SW3

At my age there are few firsts. Few good ones anyway. This week, I went to Chelsea Flower Show for the first time. I know I know, it’s flowers, you can’t eat them, and even though I discovered plenty of veg-heavy gardens and stands what there is to eat you’re not allowed to eat.

I went because I could (Press Day ticket, darling) and I went because I love a window into another world, and I went to meet Tamsin and Cinead from The English Garden (more on that in a bit), and to watch Emma T eat bacon, and to see what the whole thing was about. And to see if I got it.

First things first – I saw Rolf, so trainfare justified. I said hello to at least 4 famous people, having recognised them and in the same millisecond (ie the millisecond before I made the next step and recognised them as FAMOUS people) said hello. I have a strategy for such occasions: I figure they meet so many people they could never be certain that they didn’t know me, so I carry on chatting. Wife alright, yeah, yourself? Been doing much since that last series dived? Thought not.
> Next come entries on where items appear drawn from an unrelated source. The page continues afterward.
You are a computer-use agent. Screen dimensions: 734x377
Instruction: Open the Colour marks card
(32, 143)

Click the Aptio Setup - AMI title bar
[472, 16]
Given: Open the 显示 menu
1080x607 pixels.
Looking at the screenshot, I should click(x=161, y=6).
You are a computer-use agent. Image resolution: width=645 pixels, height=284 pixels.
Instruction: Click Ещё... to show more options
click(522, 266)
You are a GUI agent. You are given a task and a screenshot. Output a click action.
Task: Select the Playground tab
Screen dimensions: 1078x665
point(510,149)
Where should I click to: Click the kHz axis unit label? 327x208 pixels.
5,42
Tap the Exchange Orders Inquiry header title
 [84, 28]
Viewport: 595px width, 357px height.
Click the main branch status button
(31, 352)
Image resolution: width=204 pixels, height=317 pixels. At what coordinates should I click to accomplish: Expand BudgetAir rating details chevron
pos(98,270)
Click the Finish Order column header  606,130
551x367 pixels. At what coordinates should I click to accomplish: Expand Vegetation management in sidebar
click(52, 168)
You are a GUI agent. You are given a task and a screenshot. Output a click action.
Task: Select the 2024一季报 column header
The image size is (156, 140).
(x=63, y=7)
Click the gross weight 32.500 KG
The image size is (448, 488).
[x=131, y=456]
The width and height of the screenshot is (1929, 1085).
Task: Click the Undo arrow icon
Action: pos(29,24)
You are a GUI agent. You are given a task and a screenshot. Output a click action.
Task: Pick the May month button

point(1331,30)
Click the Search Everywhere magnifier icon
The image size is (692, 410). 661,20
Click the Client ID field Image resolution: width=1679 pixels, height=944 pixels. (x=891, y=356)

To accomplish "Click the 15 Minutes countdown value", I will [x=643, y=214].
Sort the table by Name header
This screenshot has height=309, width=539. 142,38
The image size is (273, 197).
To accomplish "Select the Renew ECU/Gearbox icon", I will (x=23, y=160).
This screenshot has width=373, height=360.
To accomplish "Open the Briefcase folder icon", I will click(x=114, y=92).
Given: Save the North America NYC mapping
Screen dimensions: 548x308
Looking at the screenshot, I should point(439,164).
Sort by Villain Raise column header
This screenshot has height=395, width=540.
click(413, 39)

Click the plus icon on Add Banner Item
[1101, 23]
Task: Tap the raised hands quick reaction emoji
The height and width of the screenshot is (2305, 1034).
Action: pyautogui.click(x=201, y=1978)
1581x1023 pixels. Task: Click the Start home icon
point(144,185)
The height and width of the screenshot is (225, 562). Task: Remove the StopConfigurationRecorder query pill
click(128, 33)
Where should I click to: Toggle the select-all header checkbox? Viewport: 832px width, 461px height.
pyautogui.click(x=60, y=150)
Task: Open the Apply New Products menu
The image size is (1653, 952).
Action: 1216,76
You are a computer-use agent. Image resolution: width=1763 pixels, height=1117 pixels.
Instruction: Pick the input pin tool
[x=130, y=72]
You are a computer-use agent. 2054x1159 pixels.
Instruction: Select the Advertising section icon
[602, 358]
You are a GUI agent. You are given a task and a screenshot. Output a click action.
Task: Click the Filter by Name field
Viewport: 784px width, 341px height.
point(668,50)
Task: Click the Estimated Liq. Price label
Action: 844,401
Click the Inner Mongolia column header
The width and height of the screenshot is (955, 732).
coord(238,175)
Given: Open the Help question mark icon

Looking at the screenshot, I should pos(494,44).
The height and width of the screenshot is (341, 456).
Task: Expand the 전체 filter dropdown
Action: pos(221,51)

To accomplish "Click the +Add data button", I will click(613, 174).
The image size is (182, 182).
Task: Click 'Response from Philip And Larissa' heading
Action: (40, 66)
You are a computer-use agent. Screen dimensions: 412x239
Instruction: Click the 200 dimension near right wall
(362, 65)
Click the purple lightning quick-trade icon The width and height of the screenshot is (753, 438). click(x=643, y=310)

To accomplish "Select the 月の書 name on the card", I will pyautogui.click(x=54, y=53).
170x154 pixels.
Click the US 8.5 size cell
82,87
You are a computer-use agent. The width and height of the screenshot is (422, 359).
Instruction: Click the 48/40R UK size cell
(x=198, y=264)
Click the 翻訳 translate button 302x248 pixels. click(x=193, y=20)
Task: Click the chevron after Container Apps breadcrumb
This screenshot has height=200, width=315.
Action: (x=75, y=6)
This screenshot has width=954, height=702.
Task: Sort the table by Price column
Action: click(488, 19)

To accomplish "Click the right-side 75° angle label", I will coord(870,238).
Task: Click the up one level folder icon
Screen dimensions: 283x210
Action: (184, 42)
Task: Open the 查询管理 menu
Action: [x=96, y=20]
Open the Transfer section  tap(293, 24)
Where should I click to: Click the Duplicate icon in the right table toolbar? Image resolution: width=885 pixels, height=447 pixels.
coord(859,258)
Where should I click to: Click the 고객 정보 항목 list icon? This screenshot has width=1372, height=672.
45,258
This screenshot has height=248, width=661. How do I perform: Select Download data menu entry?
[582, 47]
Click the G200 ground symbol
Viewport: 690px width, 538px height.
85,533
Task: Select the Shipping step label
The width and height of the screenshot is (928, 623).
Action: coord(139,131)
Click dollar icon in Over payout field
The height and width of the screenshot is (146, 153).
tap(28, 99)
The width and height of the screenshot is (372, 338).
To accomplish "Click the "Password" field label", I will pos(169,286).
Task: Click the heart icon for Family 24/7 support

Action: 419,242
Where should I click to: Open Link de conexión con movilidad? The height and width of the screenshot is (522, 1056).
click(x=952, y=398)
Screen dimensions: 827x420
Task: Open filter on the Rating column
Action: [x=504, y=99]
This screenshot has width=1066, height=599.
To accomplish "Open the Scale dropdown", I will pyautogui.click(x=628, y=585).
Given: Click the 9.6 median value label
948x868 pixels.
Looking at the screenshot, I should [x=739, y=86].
Second things second – being the sort of day that’s essentially about something good, a celebration, a coming together, it’s always likely that you’ll come across more than one or two very fine people. I ran into an old work colleague from a dozen years ago, he the height of tanned french fashion, me clashingly less than resplendent in my coarse fair Englishness. I also finally met the enormously entertaining James Alexander-Sinclair who I’d previously only known in this fabulous world of blogland, and Jane Perrone from the Guardian who for some reason imagined me considerably less tall (do I blog in a short way I wonder?). She wore the same coat as Emma T, although there was no confusing the two as Jane could, I’m sure, eat a bacon sandwich while retaining the faintest modicum of decorum.

Third things things third- I can’t help a quiet feeling of being a bit dim. I loved the nursery stands…the producers, the growers, the nursery(wo)men…or at least a good number of them. The Jersey Growers stand (above) made me smile. I’m in no way a veg show goer, but it was perfection in it’s own just-so way. As was Jekka’s. And a good few others – including the Eden Project’s Key Garden, below. Some of the small gardens out on the periphery really caught my attention too. But it was the big show gardens (if that’s the right way to put it) that I wasn’t sure about. Some were awful, end of..and some were very clever – even a dumbo could see that, but few really grabbed me. Or was it that I just didn’t get it? Is it that I don’t have the gift of seeing in the right way? I’m genuinely not sure. With music, with films I have the mental equipment to understand, to see beyond the initial fluff, to see (say) Bladerunner as anything but just another sci-fi flick. Most people do I’m sure. But more than once I felt like I was staring at the Emperor, nude (or at least in some very poor slacks). As a teenager I didn’t get jazz – it sounded (as the great Eric Morecambe said in another context) like all the right notes, just not necessarily in the right order – and most of the day I had a similar feeling. Perhaps, I wondered over a rather marvellous blueberry muffin, my currently ignorant self would soon acquire the appropriate understanding to perceive the Best In Show Daily Telegraph garden for the majesterial joy that it was commonly beheld.

It wasn’t that I hated the Telegraph garden, I just didn’t get the wild acclaim. By the end of the day I’d seen it many times, spotting the rather marvellous Adam Nicholson, without shoes and in what looked suspiciously like rugby socks, interviewing someone or other in the room that was at the garden’s centre. 5’ll get you 10 it was for the the Telegraph. By 3 when the proles had to go, I could see something ok about it, but I still didn’t get the fuss, the adulation that went with it from most people including the Gardeners World folk come the evening show. But by the end of the day I did have a sense that it wasn’t like the jazz thing, it felt more like prog rock: technically admirable in a male sort of way, not without some interest here and there, but too many notes, not necessarily in the right order. And it left me wanting a little more soul.

Going back next year mind.

  • It was my first time too (on Tuesday)and I loved it, but like you I wasn't grabbed by the 'big' gardens either. (Ooh matron!)

    I got wildly excited when I was invited onto the Future Garden for a chat with Nigel Dunnett though 😀

    For me, the Great Pavilion was the place to be.